◆ TASK OBJECTIVE:
Could you resume the news article below about reservists losing their Living Quarters Allowance, picking up right after its last sentence?

Overseas military service costing some veterans their LQA
Army clinical psychologist Stephen Fitzgerald, a Navy reservist, is about to lose his Living Quarters Allowance because he was in Germany when he applied for his Army job. He was only in Germany, he said, because the Navy deployed him there to work at Landstuhl Regional Medical Center.
KAISERSLAUTERN, Germany — Like hundreds of Defense Department employees overseas, Stephen Fitzgerald is about to lose his housing allowance.
Unlike most, though, he says he’s in this mess because he was on active duty overseas — where the Navy put him — when he applied for his overseas job.
“I’m being discriminated against for being a reservist,” said Fitzgerald, a captain in the Navy Reserve and civilian clinical psychologist for the Army.
The Army’s revocation of Fitzgerald’s Living Quarters Allowance stems from an audit of LQA recipients that found 659 employees were getting the allowance erroneously.
Oddly, were Fitzgerald to apply for the same job he’s in today in the same circumstances he was in when the Army offered him the psychologist job in 2012, he’d qualify for LQA, according to an Army decision that ultimately denied him the benefit.

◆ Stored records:

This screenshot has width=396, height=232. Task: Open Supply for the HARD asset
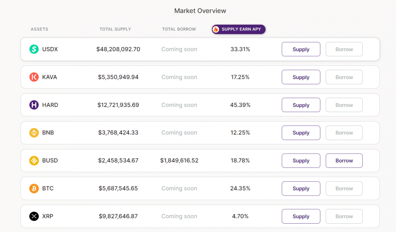[301, 105]
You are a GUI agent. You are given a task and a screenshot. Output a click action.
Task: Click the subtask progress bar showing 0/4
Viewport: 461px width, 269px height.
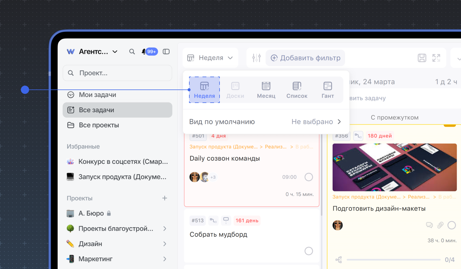pos(393,260)
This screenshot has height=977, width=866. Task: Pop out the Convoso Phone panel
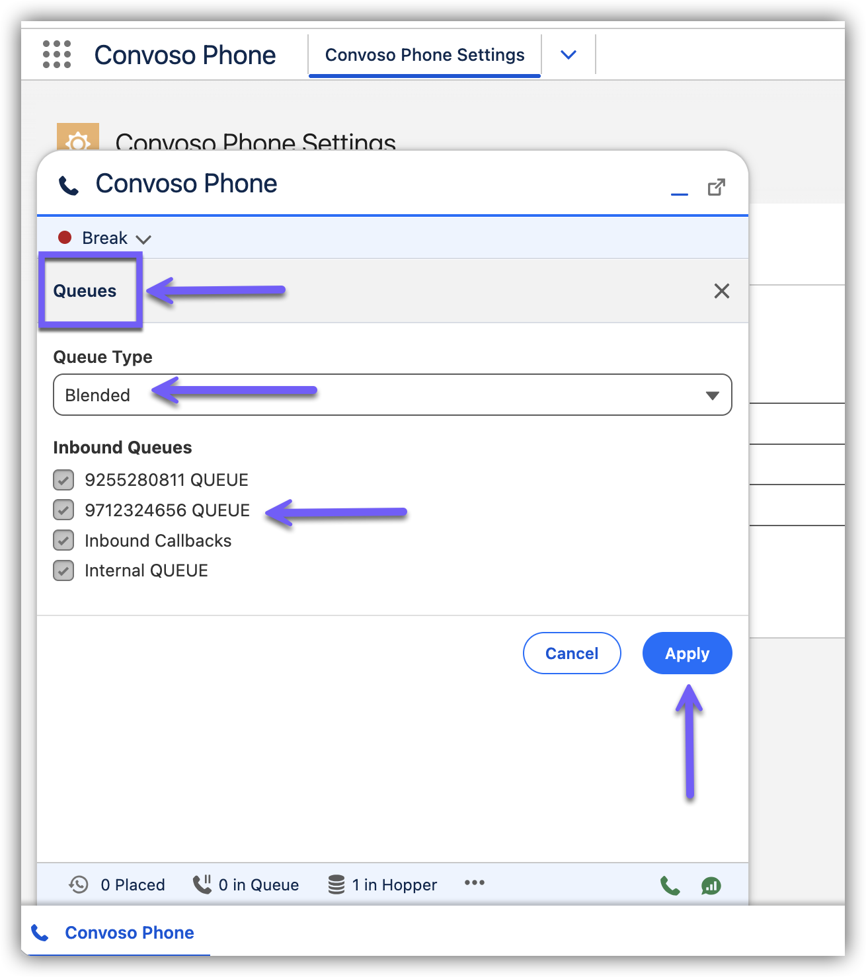717,187
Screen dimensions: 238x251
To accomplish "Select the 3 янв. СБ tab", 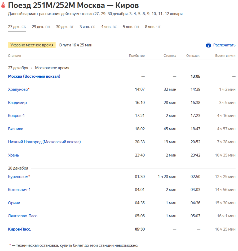I will [x=87, y=27].
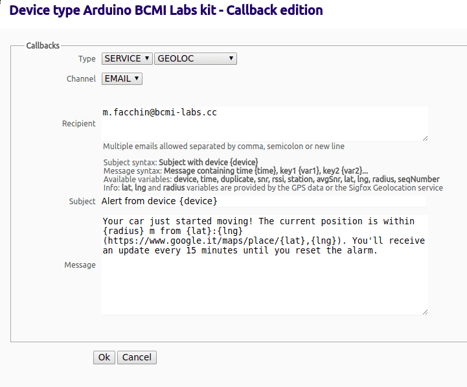This screenshot has width=467, height=387.
Task: Click the 'Available variables' help line
Action: [x=271, y=179]

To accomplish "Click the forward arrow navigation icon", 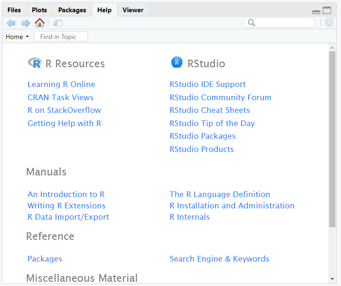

◆ EXPECTED OUTPUT:
The same goes for Patrick Djondo, an Army civilian in Korea who applied for his current position while stationed in that country as an active-duty soldier.
“I wasn’t in Korea on my own” when applying for the job in 2009, Djondo said. “I was sent here by the government.”
As far as the Army’s concerned, that doesn’t matter.
In paperwork denying both men’s claims for reinstatement of their LQA benefits, the Army has cited its definition of “United States hire” prior to Sept. 19, 2013, when the Defense Department issued a memo clarifying the term in response to another LQA claim.
That memo states: “Temporary absences from the U.S. for reasons such as vacations, temporary duty assignments (including the private industry equivalent) or deployments by Reservists and National Guard members do not alter a person’s ‘U.S. hire’ status, as contained in DoDI 1400.25-Volume 1250,” which governs eligibility for overseas allowances and differentials.
Prior to the memo, any absence from the U.S. or its territories during any phase of the hiring process — when applying, interviewing or being offered the job — disqualified candidates from receiving LQA.
The memo denying Fitzgerald’s request for reconsideration states that the circumstances of his 2012 hiring “may be reconciled with the newly developed provisions. However, because the clarifying guidance is to be applied prospectively, we are unable to consider you eligible for the allowance.”
In other words, the Army contends that the Defense Department’s clarification of the definition of “U.S. hire” applies only to those who were hired after the Sept. 19, 2013, memo.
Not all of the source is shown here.